Let’s not be mistaken however. This does not mean that we should necessarily go beyond the ADPSR pledge and fully abandon architecture in order to “fight the power” — which power? and exercised between which parties? — but, rather, that we should fully understand the responsibility inherent to the practice of architecture, and embrace it in the context of our own political agendas. Only through the trembling awareness of this responsibility can we challenge the violence of status quo.
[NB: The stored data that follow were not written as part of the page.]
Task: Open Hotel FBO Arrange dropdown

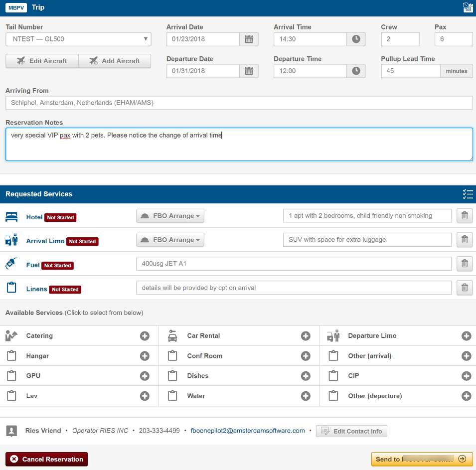Action: coord(170,216)
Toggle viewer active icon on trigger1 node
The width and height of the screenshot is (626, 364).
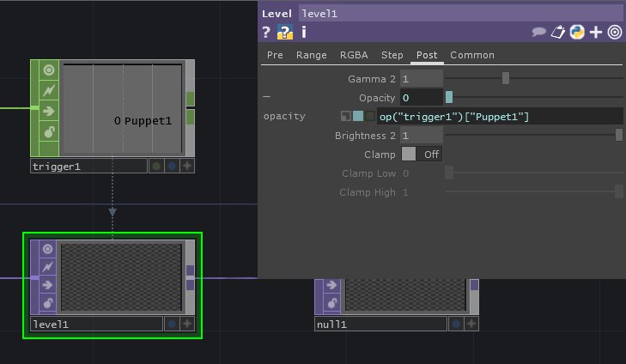(48, 70)
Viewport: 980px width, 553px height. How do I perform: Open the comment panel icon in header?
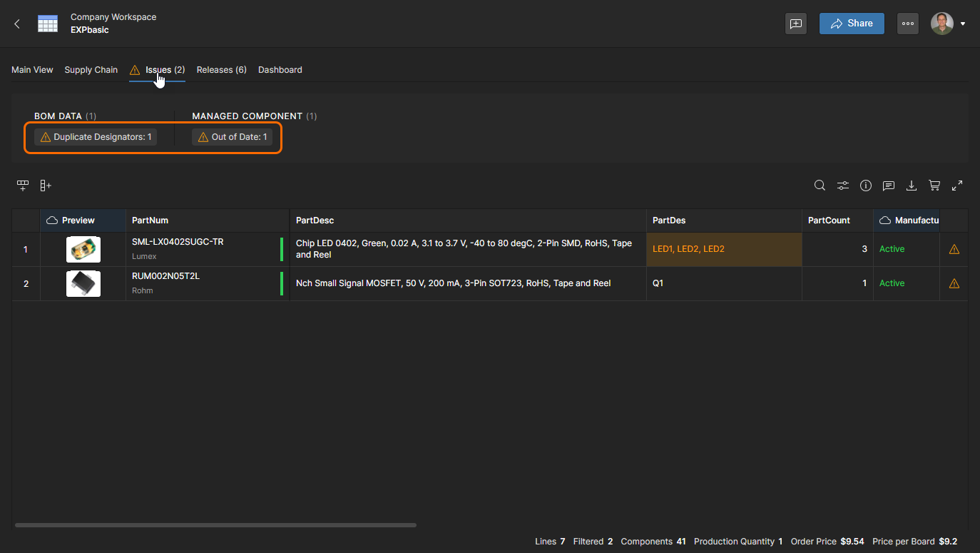click(796, 24)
In the case of carceral environments, this rebellion does not mean simply finding alternatives — “we don’t need to come up with infrastructures or buildings to replace the prison institution,” says Nasrin Himada on page 47 — but, rather, it means destroying the very logic of incarceration itself. The example of Guantánamo described by both A. Naomi Paik in her article, and Bozar Ben Zeev in the student section, is illustrative of the inability displayed by politicians — in particular by “liberals,” as Murakawa would remind us — to escape from this logic. The reason why Guantánamo is allegedly impossible to shut down is that the detention camp’s incarcerated bodies cannot be transferred to carceral facilities in other countries. Such a “solution” would only consists in the exportation of the logic of Guantánamo to a network of places around the world, can’t be decentralized. But it is only by abandoning such dubious logic that the West could lay claim to the principles it purports to be defending against those it labels “terrorist organizations,” which enables it to manufacture violent forms of rightlessness (see A. Naomi Paik’s article).
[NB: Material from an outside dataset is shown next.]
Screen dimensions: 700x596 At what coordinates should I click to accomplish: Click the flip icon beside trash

The argument presented here is a particularly broad and general one, which attempts to address carceral environments through their intrinsic characteristics. In doing so, it fails to bring a much-needed specificity to the problem, as well as to describe the necessarily political decision about which bodies should be incarcerated and which should not. The sanctioned political struggle of the Irish Republicans imprisoned in Armagh Women’s Prison or Long Kesh, described by Fiona McCann, is an easy example of such politics. Yet, so too is the racial motivation behind the United Kingdom’s migrant detention centers, as illustrated by Tings Chak and Sarah Turnbull, and in Desirée Valadares’s article about Canada’s former “Indian Residential Schools.” Murakawa notes the racist nature of criminalization terms in the United States, which result in dramatically unequal incarceration rates of American bodies — 58% of imprisoned bodies are either African American or Hispanic, while these groups only compose a quarter of the American population. A sentence from her book The First Civil Right aptly synthesizes the matter:

“Race, crime, and punishment are all politically constructed, enmeshed in institutions and ideologies that develop over time, continually remaking the common sense of who is dangerous, where the bad neighborhoods are, what constitutes excessive police force, and why some narcotics heal and others hurt.”

This powerful statement prepares us directly for the next issue of The Funambulist Magazine, which will focus entirely on design and racism. Until then, I wish you good reading with this one.